A ewer with its accompanying basin was among the most important components of the washing and grooming ritual known in France as la toilette. The ewer would have held water; the basin served as a small, portable sink. The intended function of this ewer and basin is made clear by the aquatic motifs chosen to decorate them. Beneath the spout of the ewer is a dolphin mask framed by bullrushes, and the finial of the hinged cover is formed by a dolphin whose tail serves as a thumbpiece. Bullrushes also decorate the inner sides of the basin. This ewer and basin are among the Museum's finest pieces of French Rococo silver.

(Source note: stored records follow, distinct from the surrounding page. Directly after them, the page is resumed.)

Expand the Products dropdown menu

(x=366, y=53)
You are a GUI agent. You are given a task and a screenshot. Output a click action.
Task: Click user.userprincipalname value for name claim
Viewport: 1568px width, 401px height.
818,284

The sinuous lines of the ewer and its handle are a hallmark of the Rococo style, and the dolphin, appearing both in mask and finial form, was a frequently used motif.
Marking:  Crowned lily, 2 grains de remède, M B (maker's mark)  Fleur-de-lis, 2 stars above (charge mark for jurisdiction of Montpellier, 1744-50)  Crowned S, 2 pellets, M P L below (Montpellier warden's mark, 1745-46)  Crowned heraldic ermine (?) flanked by 2 pellets (discharge mark for jurisdiction of Montpellier, 1744-50)  Unidentified  Boar's head (Paris, restricted warranty, 1838-79)
Location of marks: - on bottom  on outside of foot rim ,  on rim of lip and cover, on outside of foot rim
Ella Morris de Peyster (until 1958; bequeathed to MMA)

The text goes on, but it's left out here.